[課題]
「This screenshot has width=1365, height=732.」を含む行から始め、「will tap(96, 84).」を含む行で終わるまでの行を、「invoice」を「document」に差し替えて書き直す。ほかはすべてそのまま残す。

[データ抜粋]
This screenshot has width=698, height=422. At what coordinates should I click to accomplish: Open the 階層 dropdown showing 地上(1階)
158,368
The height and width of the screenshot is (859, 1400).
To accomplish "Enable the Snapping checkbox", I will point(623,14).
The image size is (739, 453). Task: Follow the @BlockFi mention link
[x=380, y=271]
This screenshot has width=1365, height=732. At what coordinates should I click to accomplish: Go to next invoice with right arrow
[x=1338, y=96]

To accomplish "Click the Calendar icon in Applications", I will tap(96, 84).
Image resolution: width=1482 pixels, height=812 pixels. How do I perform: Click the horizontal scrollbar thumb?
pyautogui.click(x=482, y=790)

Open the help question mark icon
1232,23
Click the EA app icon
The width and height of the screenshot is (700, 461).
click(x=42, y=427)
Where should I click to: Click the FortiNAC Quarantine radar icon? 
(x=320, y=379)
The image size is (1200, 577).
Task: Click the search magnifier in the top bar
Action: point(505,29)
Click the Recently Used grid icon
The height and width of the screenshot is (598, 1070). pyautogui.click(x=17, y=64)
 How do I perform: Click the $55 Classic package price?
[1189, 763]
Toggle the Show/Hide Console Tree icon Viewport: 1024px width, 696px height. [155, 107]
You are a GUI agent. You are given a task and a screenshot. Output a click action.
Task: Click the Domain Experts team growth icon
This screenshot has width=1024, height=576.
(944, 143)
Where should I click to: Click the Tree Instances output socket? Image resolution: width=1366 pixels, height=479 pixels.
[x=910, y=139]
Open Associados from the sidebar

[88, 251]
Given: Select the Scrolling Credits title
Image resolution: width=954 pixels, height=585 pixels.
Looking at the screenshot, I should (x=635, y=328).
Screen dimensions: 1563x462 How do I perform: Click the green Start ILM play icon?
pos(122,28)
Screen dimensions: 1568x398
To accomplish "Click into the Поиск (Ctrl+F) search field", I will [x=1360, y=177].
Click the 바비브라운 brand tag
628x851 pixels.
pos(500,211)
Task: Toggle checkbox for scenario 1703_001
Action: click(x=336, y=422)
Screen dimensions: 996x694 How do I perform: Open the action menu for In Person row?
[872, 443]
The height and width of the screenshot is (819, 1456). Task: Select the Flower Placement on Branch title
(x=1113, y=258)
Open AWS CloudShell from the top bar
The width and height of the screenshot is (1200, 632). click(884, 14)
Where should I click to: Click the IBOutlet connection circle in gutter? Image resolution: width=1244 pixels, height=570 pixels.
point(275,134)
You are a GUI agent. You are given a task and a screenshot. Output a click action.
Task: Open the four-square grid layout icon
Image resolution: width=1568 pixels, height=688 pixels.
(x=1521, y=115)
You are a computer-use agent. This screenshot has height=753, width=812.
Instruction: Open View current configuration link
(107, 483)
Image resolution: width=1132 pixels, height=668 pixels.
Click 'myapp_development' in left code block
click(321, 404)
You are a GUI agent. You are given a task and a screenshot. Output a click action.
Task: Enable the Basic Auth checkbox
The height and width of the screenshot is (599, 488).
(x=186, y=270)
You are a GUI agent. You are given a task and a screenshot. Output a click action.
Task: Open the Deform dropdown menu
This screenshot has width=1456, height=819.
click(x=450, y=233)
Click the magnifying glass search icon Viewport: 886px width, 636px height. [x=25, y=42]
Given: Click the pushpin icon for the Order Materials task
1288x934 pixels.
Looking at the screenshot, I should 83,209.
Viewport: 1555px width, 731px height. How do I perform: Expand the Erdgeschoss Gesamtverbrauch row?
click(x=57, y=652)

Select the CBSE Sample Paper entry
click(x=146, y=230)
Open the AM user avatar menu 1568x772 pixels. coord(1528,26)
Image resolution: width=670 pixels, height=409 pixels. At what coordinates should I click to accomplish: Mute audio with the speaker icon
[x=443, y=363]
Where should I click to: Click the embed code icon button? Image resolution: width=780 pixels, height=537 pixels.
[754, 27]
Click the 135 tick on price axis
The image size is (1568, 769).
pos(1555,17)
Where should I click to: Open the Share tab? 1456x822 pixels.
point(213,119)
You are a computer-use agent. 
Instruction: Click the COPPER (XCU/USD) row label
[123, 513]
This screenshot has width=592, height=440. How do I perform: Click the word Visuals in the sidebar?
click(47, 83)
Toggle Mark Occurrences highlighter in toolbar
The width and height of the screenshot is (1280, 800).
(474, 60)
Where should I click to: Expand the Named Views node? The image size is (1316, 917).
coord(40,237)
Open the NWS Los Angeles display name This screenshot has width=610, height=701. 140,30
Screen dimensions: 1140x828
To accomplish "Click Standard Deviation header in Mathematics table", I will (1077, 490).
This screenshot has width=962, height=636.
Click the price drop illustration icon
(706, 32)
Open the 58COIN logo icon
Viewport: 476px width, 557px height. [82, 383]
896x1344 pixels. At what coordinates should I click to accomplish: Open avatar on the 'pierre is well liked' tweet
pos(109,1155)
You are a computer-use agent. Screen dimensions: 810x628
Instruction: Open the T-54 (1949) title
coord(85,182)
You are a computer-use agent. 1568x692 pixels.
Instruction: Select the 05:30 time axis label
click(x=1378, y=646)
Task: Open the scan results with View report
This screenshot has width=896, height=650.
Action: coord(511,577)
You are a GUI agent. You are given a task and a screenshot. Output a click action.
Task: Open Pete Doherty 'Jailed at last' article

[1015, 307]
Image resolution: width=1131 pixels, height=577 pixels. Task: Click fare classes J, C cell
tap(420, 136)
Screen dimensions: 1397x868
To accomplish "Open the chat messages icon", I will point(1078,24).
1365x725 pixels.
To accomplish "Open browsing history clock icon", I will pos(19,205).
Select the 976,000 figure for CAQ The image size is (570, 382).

[解答]
This screenshot has width=1365, height=732. At what coordinates should I click to accomplish: Go to next document with right arrow
[x=1338, y=96]

To accomplish "Click the Calendar icon in Applications", I will tap(96, 84).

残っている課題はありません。